Foram negociadas dívidas em atraso no cartão de crédito, cheque especial e outras modalidades de crédito sem a cessão de bens dados em garantia, como veículos, motocicletas e imóveis. A nova rodada de negociação contou com a participação de mais de 160 bancos e instituições financeiras. Mais de 113 milhões de consumidores foram impactados por meio das redes sociais, influenciadores e programas de rádio e tevê.

O foco em educação financeira foi mais uma vez um diferencial da iniciativa.
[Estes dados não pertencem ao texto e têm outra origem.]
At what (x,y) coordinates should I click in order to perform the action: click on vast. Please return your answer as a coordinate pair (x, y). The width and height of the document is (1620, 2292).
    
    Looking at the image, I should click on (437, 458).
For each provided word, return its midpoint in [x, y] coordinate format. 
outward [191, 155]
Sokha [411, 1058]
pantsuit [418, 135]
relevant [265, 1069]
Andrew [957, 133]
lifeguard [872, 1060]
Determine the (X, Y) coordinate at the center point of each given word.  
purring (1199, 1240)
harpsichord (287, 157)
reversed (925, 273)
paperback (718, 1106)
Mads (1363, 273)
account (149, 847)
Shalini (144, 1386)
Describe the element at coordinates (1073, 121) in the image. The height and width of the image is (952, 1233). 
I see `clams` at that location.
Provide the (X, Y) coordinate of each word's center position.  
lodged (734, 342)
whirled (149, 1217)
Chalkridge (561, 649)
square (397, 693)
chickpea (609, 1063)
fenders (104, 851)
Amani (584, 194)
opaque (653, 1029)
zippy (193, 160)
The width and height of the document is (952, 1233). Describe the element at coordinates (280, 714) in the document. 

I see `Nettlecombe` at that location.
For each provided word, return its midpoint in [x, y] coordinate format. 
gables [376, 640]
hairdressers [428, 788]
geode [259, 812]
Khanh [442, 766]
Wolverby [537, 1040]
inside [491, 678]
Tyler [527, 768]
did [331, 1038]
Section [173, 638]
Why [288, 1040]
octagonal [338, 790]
Uma página exclusiva do Mutirão auxiliou o cidadão na preparação para a negociação, com informações sobre: como descobrir quais são suas dívidas, utilizando o sistema Registrato, do Banco Central; quando vale a pena participar do mutirão; e quanto do orçamento pode ser destinado ao pagamento de dívidas no momento da negociação. A página também disponibilizou acesso à nova plataforma de educação financeira Meu Bolso em Dia, que conta com trilhas de aprendizado específicas para a população que deseja renegociar suas dívidas.

O Mutirão de Negociação e Orientação Financeira faz parte do Acordo de Cooperação Técnica (ACT) entre o Banco Central e a Febraban para a promoção de ações de educação financeira. Outras ações fazem parte do ACT, como o Índice de Saúde Financeira do Brasileiro.